3 – A homologação da lista de classificação final deve ocorrer no prazo de seis meses, a contar da data da deliberação de autorização prevista no número anterior, sem prejuízo da respectiva renovação, desde que devidamente fundamentada.

4 – São nulas as contratações e as nomeações de trabalhadores efectuadas em violação do disposto nos números anteriores, sendo aplicável, com as devidas adaptações, o disposto nos n.ºs 4 a 6 do artigo 48.º, havendo lugar a redução nas transferências do Orçamento do Estado para a autarquia em causa de montante idêntico ao despendido com tais contratações ou nomeações, ao abrigo do disposto no n.º 3 do artigo 92.º da lei de enquadramento orçamental, aprovada pela Lei n.º 91/2001, de 20 de Agosto, alterada e republicada pela Lei n.º 37/2013, de 14 de Junho.

5 – O disposto no presente artigo não prejudica o disposto no artigo seguinte, que constitui norma especial para autarquias locais abrangidas pelo respectivo âmbito de aplicação.

6 – O disposto no presente artigo é directamente aplicável às autarquias locais das regiões autónomas.

7 – Até ao final do mês seguinte ao do termo de cada trimestre, as autarquias locais informam a DGAL do número de trabalhadores recrutados nos termos do presente artigo.

8 – O disposto no presente artigo tem carácter excepcional e prevalece sobre todas as disposições legais, gerais ou especiais, contrárias.
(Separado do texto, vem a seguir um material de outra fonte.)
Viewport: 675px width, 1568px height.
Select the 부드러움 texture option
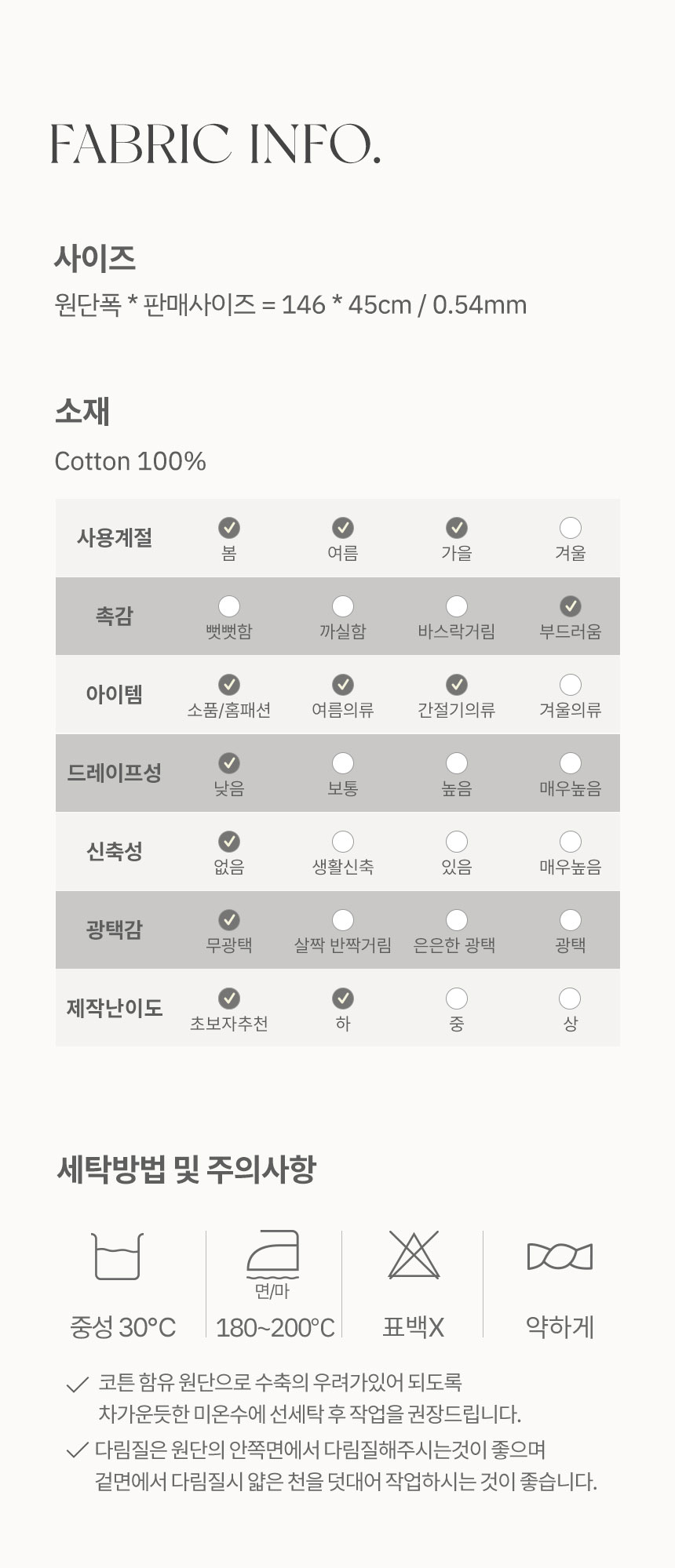point(571,606)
9 – O disposto no presente artigo aplica-se, como medida de estabilidade orçamental, nos termos e para os efeitos do disposto no n.º 1 do artigo 3.º, no n.º 1 do artigo 4.º e no n.º 1 do artigo 11.º da Lei n.º 73/2013, de 3 Setembro, conjugados com o disposto no artigo 86.º da lei de enquadramento orçamental, aprovada pela Lei n.º 91/2001, de 20 de Agosto, alterada e republicada pela Lei n.º 37/2013, de 14 de Junho.

 

         Como resulta dos n.ºs 1 e 2 deste artigo, durante o ano de 2014, apenas é viável a constituição de relações jurídicas de emprego público por tempo indeterminado para carreiras gerais (em que se insere a categoria de assistente operacional, nos termos do artigo 49.º, n.º 1, da Lei n.º 12-A/2008, d 28 de Fevereiro) relativamente a candidatos que não possuam uma relação jurídica de emprego público por tempo indeterminado previamente estabelecida, mediante a abertura de concurso fundamentada em conformidade com o n.º 2.
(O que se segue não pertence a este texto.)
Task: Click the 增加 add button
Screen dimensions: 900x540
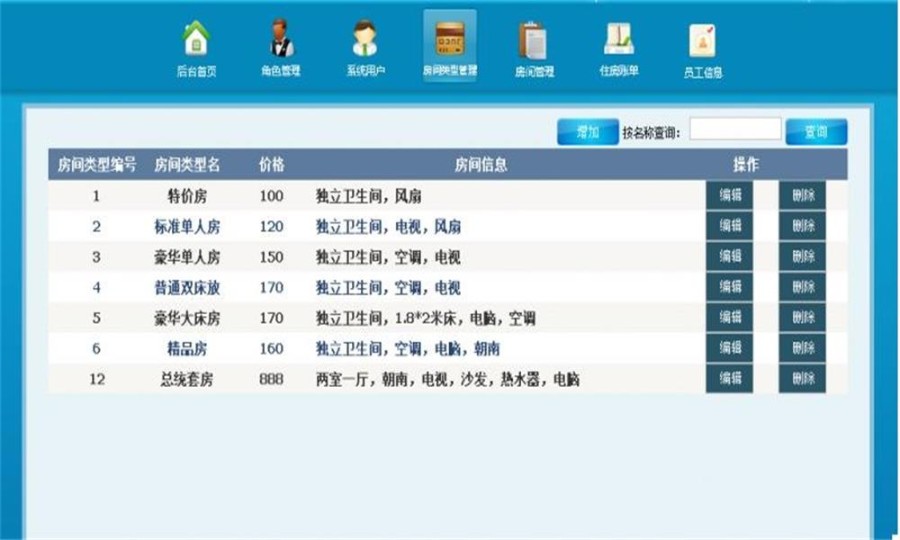Action: 587,132
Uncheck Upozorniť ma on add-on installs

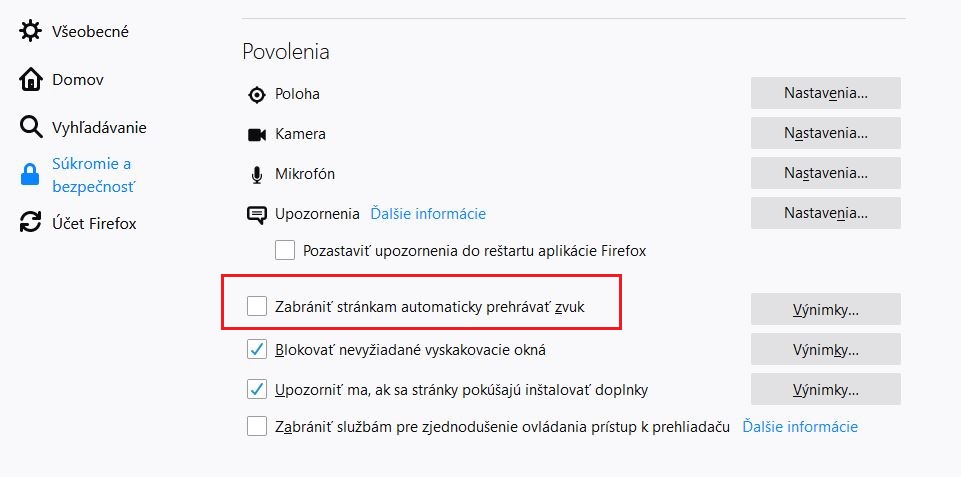coord(257,389)
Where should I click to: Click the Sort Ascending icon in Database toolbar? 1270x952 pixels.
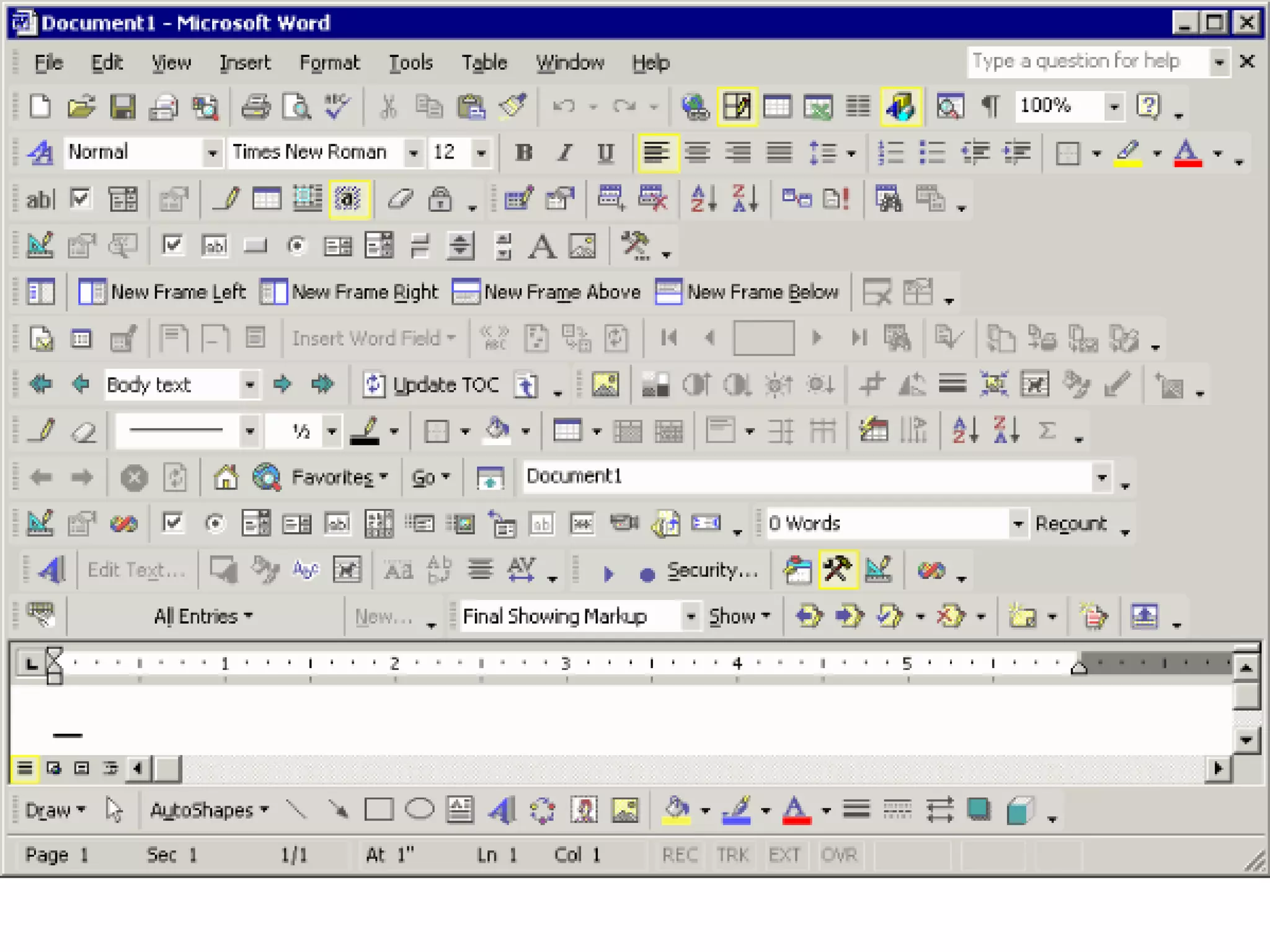[704, 199]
         Por outro lado, por força do disposto no n.º 8 do transcrito artigo 64.º, as normas dos seus n.ºs 1 e 2 têm carácter excepcional e prevalecem sobre todas as disposições legais, gerais ou especiais, contrárias.

         Por isso, o recrutamento do Demandante como assistente operacional sem prévio concurso com abertura fundamentada nos termos previstos naquele n.º 2 é inadmissível à face do regime previsto neste artigo.

Pelo exposto, a acção tem de ser julgada improcedente.

 

4. Decisão

 

         De harmonia com o exposto, julga-se a acção improcedente e absolve-se a Demandada do pedido.

 

5. Valor da acção

 

Fixa-se à acção o valor de € 30.000,01, que é o adequado a uma causa de valor indeterminável, com é o caso desta (artigo 34.º, n.º 2, do Código de Processo nos Tribunais Administrativos, artigo 6.º, n.º 4, do Estatuto dos Tribunais Administrativos e Fiscais e artigo 24.º, n.º 1, da Lei n.º 3/99, de 13 de Janeiro, na redacção do DL n.º 303/2007, de 24 de Agosto, a que corresponde o art. 31.º, n.º 1, na Lei n.º 52/2008, de 28 de Agosto, aplicáveis por força do disposto no artigo 29.º do Regulamento de Arbitragem do CAAD).